Sucessão em Empresas Familiares. Por Luis Rasquilha

23-07-2025

A sucessão em empresas familiares é, talvez, um dos processos mais críticos e sensíveis na gestão organizacional. Não se trata apenas de uma transição de poder ou cargos, mas sim da continuidade de uma visão, de valores e de um legado construído ao longo de gerações. A forma como esta transição é planeada, estruturada e operacionalizada pode ditar o sucesso ou a ruína da empresa.

O que é a Sucessão numa Empresa Familiar?

A sucessão numa empresa familiar refere-se ao processo de transferência da liderança, da propriedade ou de ambos, de uma geração para outra, geralmente dentro do núcleo familiar. Mais do que um simples ato administrativo, é um processo de natureza estratégica, emocional e relacional.

Este processo pode envolver:

  • Sucessão na gestão: passagem do cargo de liderança executiva (por exemplo, CEO ou Diretor-Geral).
  • Sucessão na propriedade: transferência das quotas ou ações entre membros da família.
  • Sucessão no legado e cultura: garantir que os valores fundadores se mantêm e evoluem com coerência.

Como se Estrutura e Opera a Sucessão

Uma sucessão bem-sucedida exige uma abordagem estruturada, planeada com tempo, clareza e diálogo.
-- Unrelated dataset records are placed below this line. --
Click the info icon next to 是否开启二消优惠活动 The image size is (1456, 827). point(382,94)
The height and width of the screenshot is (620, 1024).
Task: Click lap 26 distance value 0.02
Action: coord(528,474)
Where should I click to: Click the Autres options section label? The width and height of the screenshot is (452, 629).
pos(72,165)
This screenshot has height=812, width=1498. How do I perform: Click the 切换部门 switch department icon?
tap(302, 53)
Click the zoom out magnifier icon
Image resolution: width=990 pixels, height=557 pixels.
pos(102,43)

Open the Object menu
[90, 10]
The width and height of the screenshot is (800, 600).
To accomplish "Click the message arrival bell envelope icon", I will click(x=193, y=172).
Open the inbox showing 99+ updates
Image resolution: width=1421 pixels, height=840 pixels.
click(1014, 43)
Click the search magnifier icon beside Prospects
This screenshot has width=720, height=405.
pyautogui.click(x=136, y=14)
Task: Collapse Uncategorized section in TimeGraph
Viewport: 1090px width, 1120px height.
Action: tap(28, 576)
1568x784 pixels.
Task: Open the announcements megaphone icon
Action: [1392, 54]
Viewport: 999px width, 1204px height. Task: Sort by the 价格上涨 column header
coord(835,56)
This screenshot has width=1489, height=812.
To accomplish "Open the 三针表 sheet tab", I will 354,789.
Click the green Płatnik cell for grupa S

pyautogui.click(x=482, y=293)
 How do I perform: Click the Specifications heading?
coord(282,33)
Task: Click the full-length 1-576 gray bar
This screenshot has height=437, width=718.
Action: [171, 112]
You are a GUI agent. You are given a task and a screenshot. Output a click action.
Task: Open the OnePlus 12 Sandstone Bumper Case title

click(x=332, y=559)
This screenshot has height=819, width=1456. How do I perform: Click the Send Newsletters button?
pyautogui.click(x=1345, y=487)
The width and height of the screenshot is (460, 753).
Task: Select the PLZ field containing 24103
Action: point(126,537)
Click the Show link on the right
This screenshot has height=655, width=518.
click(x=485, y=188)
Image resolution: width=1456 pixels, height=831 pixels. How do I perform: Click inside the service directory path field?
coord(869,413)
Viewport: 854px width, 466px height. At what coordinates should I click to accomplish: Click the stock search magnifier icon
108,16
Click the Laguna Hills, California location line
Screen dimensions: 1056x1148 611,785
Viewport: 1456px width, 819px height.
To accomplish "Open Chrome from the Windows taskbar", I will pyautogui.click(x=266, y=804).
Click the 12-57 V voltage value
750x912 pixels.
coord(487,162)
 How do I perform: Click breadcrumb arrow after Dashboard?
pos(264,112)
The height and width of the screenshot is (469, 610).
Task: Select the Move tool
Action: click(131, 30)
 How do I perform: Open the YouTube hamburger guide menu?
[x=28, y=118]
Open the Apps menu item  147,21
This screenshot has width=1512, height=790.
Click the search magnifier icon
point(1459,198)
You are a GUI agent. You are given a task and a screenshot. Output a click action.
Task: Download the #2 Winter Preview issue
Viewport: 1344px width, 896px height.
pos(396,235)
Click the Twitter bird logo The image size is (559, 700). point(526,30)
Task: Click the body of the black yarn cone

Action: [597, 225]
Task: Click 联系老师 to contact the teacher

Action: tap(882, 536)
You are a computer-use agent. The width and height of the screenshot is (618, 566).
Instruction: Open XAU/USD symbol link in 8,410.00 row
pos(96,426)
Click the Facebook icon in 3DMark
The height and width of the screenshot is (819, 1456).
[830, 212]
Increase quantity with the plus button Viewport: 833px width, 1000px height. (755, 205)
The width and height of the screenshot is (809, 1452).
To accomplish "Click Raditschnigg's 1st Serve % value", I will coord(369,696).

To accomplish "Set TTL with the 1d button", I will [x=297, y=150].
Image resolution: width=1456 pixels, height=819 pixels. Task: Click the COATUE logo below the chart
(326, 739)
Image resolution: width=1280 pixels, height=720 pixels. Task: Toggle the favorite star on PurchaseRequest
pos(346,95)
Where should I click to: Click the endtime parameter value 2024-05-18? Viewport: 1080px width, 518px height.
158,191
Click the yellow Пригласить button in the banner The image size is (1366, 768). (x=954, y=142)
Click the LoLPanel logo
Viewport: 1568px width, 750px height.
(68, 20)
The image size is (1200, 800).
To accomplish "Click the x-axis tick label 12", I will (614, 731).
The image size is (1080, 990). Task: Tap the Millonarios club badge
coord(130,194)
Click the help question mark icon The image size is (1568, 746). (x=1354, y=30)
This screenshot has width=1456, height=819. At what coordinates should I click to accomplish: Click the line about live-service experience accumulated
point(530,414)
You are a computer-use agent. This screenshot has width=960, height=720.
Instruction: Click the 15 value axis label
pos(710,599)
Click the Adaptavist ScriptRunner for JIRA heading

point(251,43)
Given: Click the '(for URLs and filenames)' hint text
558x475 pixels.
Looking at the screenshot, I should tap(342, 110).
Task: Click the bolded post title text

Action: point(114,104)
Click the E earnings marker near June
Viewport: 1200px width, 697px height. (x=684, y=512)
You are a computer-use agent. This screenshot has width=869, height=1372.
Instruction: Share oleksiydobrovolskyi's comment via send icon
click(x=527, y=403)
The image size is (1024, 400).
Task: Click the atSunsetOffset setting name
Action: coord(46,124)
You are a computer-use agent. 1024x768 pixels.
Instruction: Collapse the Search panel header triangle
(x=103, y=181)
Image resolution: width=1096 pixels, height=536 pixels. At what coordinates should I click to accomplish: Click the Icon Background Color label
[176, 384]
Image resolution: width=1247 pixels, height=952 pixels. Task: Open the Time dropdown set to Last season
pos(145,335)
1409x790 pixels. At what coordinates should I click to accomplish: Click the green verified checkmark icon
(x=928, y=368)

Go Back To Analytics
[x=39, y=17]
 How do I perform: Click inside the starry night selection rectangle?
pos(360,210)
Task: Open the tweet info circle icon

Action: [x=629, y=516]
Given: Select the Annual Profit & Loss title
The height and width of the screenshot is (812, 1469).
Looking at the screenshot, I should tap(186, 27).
O processo pode ser dividido em várias fases:

1. Diagnóstico e Preparação

  • Avaliação do ciclo de vida do fundador e da empresa;
  • Identificação das competências necessárias para o futuro da organização;
  • Reflexão sobre o modelo de governação atual.

2. Planeamento Estratégico da Sucessão

  • Definição de critérios objetivos para escolha do(s) sucessor(es);
  • Elaboração de um plano de desenvolvimento das novas lideranças (formação, mentoria, acompanhamento);
  • Criação de um calendário para a transição.

3. Estruturação Jurídica e Patrimonial

  • Planeamento sucessório com apoio jurídico e fiscal;
  • Reorganização societária se necessário (por exemplo, criação de holdings familiares, fundações ou conselhos de família).

4. Governança Familiar e Empresarial

  • Implementação de órgãos de governança: Conselho de Família, Conselho de Sócios, Conselho de Administração;
  • Redação de um Protocolo Familiar que regule relações, responsabilidades e direitos.

5. Implementação e Acompanhamento

  • Transição gradual de responsabilidades;
  • Monitorização do desempenho do sucessor;
  • Apoio contínuo do antecessor como mentor (sem interferência executiva direta).

Desafios Comuns no Processo Sucessório

Apesar da sua importância, muitas empresas familiares adiam ou negligenciam o processo sucessório. Entre os principais desafios estão:

  • Resistência do fundador: dificuldade em "largar o leme", por medo de perda de controlo ou identidade;
  • Falta de preparação da nova geração: ausência de formação, interesse ou perfil de liderança;
  • Conflitos familiares: rivalidades, ciúmes ou má comunicação entre membros da família;
  • Ausência de regras claras: improvisação e decisões informais podem gerar insegurança jurídica e instabilidade;
  • Confusão entre família, propriedade e gestão: mistura de papéis e interesses pode comprometer a sustentabilidade do negócio.

Vantagens de uma Sucessão Bem Gerida

Tratar a sucessão de forma profissional e estruturada traz benefícios tangíveis e intangíveis para a empresa familiar:

  • Continuidade estratégica e cultural: preservação do legado com capacidade de inovação e adaptação ao futuro;
  • Estabilidade e confiança interna e externa: maior credibilidade junto de colaboradores, clientes, fornecedores e investidores;
  • Redução de conflitos: regras claras evitam disputas familiares e decisões arbitrárias;
  • Maior atratividade para talentos e financiamento: organizações com governança forte são vistas como mais confiáveis;
  • Harmonia familiar: o planeamento evita fraturas nas relações pessoais.

Preparar Hoje o Futuro de Amanhã

Em Portugal, muitas empresas familiares ainda resistem a encarar a sucessão como um processo natural e estratégico. No entanto, os dados são claros: apenas cerca de 30% das empresas familiares sobrevivem à segunda geração, e menos de 10% chegam à terceira. A chave para inverter esta estatística reside no planeamento e profissionalização do processo sucessório.

A sucessão não é um fim, mas sim um novo começo. Quando bem-feita, representa uma oportunidade de renovação, de inovação e de fortalecimento da identidade da empresa familiar.

Preparar a sucessão é preparar o futuro. E isso, como tudo na gestão, começa com uma decisão: agir.